Yes, QEMU is great, and Q (the Mac OS X/Cocoa wrapper for QEMU) looks very good as well. And, it's free.

However, QEMU/Q does not yet have virtualization on Mac OS X, making it very slow for modern OSes (like Windows XP, RHEL, Fedora Core 5, and so on).

At some point, we can expect QEMU/Q to support hardware virtualization, instead of emulation for x86 platforms, on Intel-based Macs. Then it can be considered a competitor in the virtual machine space. Until then, it won't come *close* to the performance and speed of a virtualization product on Mac OS X.

Also, some customers will always want a commercially vendor-supported product for enterprise/business/institutional deployments. This is something that QEMU/Q will never be able to be; that's not to say that once QEMU/Q supports virtualization on Intel-based Macs it won't be very useful and functional for a great many people, just that some people still prefer a commercially developed solution with support. It's also unlikely that the QEMU solution will support Intel VT anytime soon.

And for $50 for Parallels Workstation, that's quite a deal, considering the nature of the product.

---
Dave Schroeder
University of Wisconsin - Madison
das@doit.wisc.edu
http://das.doit.wisc.edu
 
Run OS X as guest OS?

So I don't know if anyone has tried this yet...or if it's even been discussed in this thread. But with Windows running on Macs, has anyone considered running Virtual PC (for Windows) or VMWare under Windows and installing OS X as a guest OS?

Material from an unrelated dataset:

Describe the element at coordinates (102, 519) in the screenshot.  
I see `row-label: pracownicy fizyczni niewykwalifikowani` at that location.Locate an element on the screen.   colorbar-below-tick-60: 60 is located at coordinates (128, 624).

Originally I thought it would depend on how the guest OS supports EFI or other requirements that OS X Intel has, but since it's not actually emulating the hardware, could it possibly work?

Anyway, perhaps that's one approach to the problem.
 
cmoney said:
So I don't know if anyone has tried this yet...or if it's even been discussed in this thread. But with Windows running on Macs, has anyone considered running Virtual PC (for Windows) or VMWare under Windows and installing OS X as a guest OS?

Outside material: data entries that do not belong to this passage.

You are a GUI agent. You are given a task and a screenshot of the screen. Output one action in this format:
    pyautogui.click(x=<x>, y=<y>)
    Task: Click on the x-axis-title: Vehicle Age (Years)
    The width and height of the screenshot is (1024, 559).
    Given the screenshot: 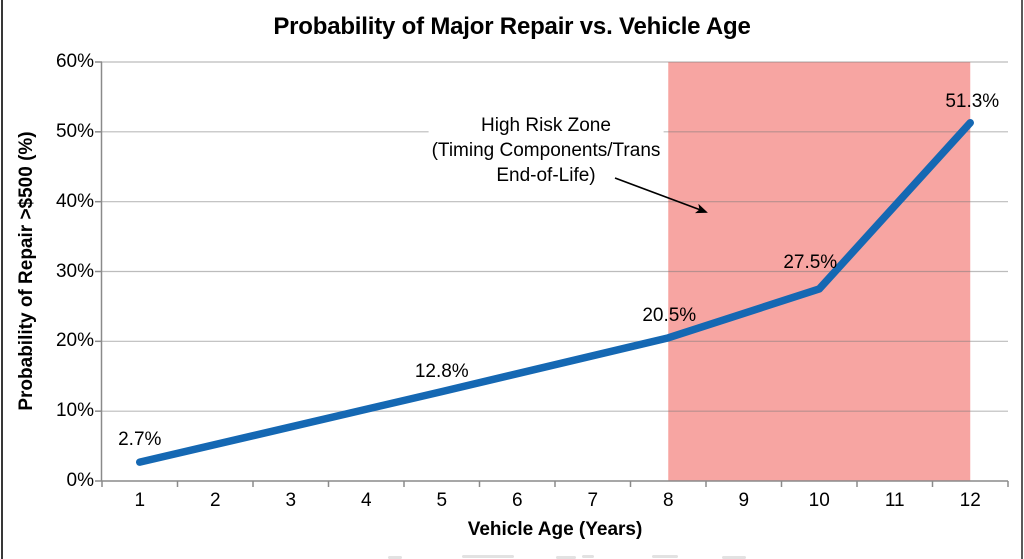 What is the action you would take?
    pyautogui.click(x=555, y=530)
    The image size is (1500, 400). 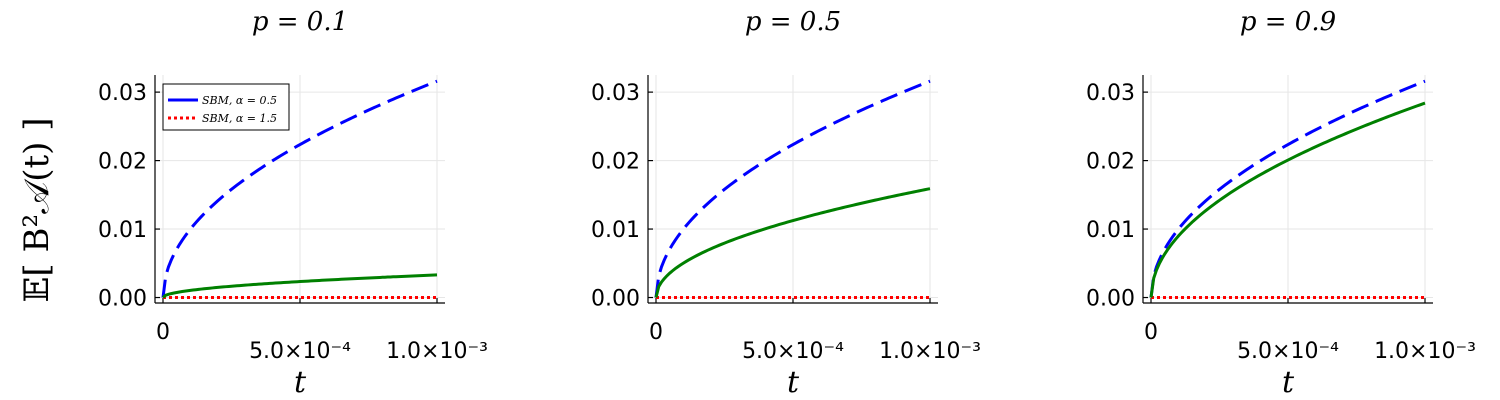 What do you see at coordinates (793, 22) in the screenshot?
I see `panel-title: p = 0.5` at bounding box center [793, 22].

Originally I thought it would depend on how the guest OS supports EFI or other requirements that OS X Intel has, but since it's not actually emulating the hardware, could it possibly work?

Anyway, perhaps that's one approach to the problem.

Virtual PC for windows doesn't currently support the Intel OS X
 
Peace said:
Virtual PC for windows doesn't currently support the Intel OS X
Official support for it doesn't mean it won't or can't work. Witness Windows running on Intel Macs.